> EXTRACT PROVIDED:
*** Begin section ***

The Place of Profit in Criminal Justice Policy

The Corrections Corporation of America booth, with its black and yellow logo, has a prominent place at the American Correctional Association trade show. CCA's Vice President of Customer Relations, James Ball, says CCA does not take an active role in writing or promoting ALEC's model sentencing bills.

  
The Corrections Corporation of America has a prominent place at the American Correctional Association trade show. Company officials say CCA does not take an active role in writing or promoting ALEC's model sentencing bills. Photo: Steve Schapiro

"You don't see CCA advocating for longer sentences; that's not true. If government, through its elected representatives, identified that, well, we are going to need to provide for public safety by incarcerating individuals — that is not a vendor-driven issue," Ball says.

Asked if giving money and time to the American Legislative Exchange Council doesn't constitute support for tough sentencing policies, Ball says ALEC is just a research group and doesn't drive public policy. In fact, ALEC's stated mission is to drive public policy.

The former Wisconsin Corrections Administrator, Walter Dickey, says he paid close attention to the debate over truth-in-sentencing in Madison. "There was never any mention that ALEC or anybody else had any involvement" in the crafting of the bill, Dickey says.

*** End section ***

> EXTRACTED ENTRIES:

*** Begin section ***

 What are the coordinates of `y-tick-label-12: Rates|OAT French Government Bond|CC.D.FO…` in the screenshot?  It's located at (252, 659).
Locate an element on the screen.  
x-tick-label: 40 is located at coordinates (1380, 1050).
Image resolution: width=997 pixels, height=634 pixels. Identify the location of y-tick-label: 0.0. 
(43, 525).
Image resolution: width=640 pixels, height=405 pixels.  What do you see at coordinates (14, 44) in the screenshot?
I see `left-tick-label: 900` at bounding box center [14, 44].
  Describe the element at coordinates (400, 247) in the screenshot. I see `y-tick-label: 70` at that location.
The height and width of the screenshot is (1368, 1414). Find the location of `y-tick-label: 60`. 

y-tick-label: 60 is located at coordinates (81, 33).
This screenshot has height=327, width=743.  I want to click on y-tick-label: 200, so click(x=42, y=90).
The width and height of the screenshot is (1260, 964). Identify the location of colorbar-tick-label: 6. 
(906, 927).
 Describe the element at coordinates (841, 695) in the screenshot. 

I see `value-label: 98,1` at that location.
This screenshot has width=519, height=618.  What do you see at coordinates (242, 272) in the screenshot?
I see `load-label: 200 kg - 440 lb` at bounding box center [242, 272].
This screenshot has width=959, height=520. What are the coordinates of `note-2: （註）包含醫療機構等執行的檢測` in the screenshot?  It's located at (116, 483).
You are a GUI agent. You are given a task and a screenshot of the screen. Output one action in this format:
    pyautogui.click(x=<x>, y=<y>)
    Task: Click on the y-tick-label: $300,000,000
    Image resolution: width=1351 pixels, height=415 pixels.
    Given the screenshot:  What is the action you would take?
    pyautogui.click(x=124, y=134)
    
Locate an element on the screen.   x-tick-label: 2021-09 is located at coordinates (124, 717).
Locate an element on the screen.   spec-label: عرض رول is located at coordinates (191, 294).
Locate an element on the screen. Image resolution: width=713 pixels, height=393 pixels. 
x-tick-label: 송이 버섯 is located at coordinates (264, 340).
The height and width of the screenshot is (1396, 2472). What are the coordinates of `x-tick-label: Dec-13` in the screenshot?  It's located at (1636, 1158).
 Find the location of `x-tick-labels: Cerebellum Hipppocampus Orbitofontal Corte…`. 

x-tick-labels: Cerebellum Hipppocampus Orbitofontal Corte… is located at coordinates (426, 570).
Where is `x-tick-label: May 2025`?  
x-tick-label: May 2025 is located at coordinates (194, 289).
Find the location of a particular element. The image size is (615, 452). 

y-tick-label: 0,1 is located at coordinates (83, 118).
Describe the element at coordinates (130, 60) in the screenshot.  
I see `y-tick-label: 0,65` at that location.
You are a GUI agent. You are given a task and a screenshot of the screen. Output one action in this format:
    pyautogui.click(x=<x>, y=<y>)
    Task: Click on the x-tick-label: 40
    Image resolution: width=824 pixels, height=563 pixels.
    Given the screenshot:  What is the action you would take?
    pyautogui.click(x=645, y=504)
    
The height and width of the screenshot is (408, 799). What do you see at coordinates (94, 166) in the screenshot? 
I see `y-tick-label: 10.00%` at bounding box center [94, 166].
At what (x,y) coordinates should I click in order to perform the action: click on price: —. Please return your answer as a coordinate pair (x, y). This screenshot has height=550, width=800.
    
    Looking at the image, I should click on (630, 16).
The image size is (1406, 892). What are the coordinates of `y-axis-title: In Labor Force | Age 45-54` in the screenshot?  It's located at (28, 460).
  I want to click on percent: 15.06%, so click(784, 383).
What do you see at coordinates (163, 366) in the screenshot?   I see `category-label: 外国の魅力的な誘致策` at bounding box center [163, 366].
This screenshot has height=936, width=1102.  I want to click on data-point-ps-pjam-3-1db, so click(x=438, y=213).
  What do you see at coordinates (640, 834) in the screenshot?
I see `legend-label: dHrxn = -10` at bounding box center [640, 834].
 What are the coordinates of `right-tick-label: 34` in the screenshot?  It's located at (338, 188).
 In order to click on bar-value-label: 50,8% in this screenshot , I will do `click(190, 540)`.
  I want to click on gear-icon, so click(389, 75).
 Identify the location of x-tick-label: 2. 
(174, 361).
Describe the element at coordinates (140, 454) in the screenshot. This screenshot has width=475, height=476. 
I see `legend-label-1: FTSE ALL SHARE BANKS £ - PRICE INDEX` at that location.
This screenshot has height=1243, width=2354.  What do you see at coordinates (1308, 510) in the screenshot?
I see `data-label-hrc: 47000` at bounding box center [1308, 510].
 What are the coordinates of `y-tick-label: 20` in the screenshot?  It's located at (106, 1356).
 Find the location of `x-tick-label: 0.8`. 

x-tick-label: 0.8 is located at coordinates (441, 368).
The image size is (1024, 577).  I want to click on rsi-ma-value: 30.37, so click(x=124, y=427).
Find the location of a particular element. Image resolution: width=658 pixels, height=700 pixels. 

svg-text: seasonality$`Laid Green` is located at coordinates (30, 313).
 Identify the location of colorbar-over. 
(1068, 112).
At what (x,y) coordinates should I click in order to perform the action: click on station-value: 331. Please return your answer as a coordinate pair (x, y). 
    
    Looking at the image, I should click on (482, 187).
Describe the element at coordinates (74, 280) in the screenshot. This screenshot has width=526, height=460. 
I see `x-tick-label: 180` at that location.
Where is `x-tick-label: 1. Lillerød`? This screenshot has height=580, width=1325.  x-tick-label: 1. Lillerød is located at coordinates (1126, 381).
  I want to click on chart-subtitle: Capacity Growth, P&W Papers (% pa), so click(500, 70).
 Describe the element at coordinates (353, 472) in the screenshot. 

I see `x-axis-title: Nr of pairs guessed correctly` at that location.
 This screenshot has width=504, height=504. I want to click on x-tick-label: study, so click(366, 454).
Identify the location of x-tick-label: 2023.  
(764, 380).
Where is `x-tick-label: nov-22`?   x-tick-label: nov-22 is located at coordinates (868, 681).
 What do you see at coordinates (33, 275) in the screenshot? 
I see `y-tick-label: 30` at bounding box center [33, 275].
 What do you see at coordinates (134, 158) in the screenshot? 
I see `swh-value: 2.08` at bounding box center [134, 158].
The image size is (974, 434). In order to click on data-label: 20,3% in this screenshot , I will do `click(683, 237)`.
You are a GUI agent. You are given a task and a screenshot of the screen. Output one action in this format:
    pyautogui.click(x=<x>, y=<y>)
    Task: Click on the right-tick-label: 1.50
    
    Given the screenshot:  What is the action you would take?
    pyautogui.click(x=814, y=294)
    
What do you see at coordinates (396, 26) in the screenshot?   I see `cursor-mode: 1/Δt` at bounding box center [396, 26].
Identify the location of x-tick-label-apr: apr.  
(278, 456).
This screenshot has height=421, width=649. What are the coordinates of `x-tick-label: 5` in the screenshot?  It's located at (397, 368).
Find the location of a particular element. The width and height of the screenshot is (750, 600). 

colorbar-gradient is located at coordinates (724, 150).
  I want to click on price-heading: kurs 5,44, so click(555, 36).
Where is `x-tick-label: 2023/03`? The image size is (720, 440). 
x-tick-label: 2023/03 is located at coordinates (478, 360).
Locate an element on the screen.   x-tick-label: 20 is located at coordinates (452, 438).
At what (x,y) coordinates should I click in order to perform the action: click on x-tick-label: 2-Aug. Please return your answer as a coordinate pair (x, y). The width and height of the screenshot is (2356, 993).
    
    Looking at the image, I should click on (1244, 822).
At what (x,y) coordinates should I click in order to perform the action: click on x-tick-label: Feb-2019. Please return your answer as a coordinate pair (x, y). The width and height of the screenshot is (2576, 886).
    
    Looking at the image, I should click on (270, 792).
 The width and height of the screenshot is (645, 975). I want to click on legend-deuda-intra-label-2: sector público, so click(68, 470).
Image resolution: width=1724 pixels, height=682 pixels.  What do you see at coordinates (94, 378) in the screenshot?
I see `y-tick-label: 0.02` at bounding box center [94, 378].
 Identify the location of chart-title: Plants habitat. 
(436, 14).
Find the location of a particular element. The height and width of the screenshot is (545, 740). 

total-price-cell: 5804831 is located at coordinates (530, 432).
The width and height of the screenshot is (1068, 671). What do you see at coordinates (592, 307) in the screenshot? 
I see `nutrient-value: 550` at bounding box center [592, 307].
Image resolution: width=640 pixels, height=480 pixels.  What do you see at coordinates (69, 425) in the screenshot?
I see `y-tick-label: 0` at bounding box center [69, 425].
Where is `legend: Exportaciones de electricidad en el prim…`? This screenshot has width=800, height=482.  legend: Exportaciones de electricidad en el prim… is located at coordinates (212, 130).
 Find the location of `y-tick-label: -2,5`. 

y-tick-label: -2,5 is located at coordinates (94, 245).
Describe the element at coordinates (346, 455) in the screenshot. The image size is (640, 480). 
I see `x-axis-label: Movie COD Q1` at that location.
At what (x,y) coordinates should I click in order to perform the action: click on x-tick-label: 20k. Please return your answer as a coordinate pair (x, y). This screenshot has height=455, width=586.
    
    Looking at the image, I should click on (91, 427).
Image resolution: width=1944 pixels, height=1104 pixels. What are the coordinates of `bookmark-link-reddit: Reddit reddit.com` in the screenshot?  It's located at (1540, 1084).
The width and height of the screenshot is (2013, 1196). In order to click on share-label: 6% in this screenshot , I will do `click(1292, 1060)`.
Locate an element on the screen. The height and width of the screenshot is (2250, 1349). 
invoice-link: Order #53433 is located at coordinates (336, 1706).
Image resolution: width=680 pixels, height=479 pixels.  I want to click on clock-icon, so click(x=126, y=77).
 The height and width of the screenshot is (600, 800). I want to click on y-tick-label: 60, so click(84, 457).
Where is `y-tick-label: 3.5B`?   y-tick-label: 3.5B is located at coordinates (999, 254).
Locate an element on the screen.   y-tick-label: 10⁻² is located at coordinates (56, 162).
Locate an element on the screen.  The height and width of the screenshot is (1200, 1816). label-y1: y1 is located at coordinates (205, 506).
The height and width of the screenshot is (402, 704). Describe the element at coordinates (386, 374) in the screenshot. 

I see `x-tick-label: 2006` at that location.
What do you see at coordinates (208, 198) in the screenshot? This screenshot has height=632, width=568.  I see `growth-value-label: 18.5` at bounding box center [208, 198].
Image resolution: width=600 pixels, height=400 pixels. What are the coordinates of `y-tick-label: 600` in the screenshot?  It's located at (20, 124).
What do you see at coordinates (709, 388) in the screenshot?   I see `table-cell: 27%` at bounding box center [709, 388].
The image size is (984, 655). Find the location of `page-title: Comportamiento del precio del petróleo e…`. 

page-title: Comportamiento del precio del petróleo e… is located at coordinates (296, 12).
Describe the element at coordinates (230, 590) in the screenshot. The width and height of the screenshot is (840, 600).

*** End section ***

> STUDY QUESTIONS:
- a) Reproduce the passage of the excerpt on profit in criminal justice starting with "The Corrections Corporation of America has" and going on through "to drive public policy.".
- b) In the excerpt on profit in criminal justice, what position did Walter Dickey once hold?
- c) Pick up the excerpt on profit in criminal justice after its final sentence and write the next part.
The rows were taken from a separate source.

> TASK-BY-TASK ANSWERS:
- a)
The Corrections Corporation of America has a prominent place at the American Correctional Association trade show. Company officials say CCA does not take an active role in writing or promoting ALEC's model sentencing bills. Photo: Steve Schapiro

"You don't see CCA advocating for longer sentences; that's not true. If government, through its elected representatives, identified that, well, we are going to need to provide for public safety by incarcerating individuals — that is not a vendor-driven issue," Ball says.

Asked if giving money and time to the American Legislative Exchange Council doesn't constitute support for tough sentencing policies, Ball says ALEC is just a research group and doesn't drive public policy. In fact, ALEC's stated mission is to drive public policy.

- b) He was the Wisconsin Corrections Administrator.

- c)
The public debate over criminal justice policy — how to make the streets safe, what it means for the punishment to fit the crime — is an especially profound one, Dickey argues, in which profit has no place.

"As I used to tell the troops when I worked in corrections, we lock the door, we deny people autonomy and freedom, the most cherished things in American life. I've always understood political people as having differences of opinion — tough on crime, soft on crime. But I've usually thought that whatever views were being held in that debate, they were sincerely arrived at. And to discover that there's a group pushing criminal justice policy not because it's in the public interest, but because it's a way to make money, is disappointing to me."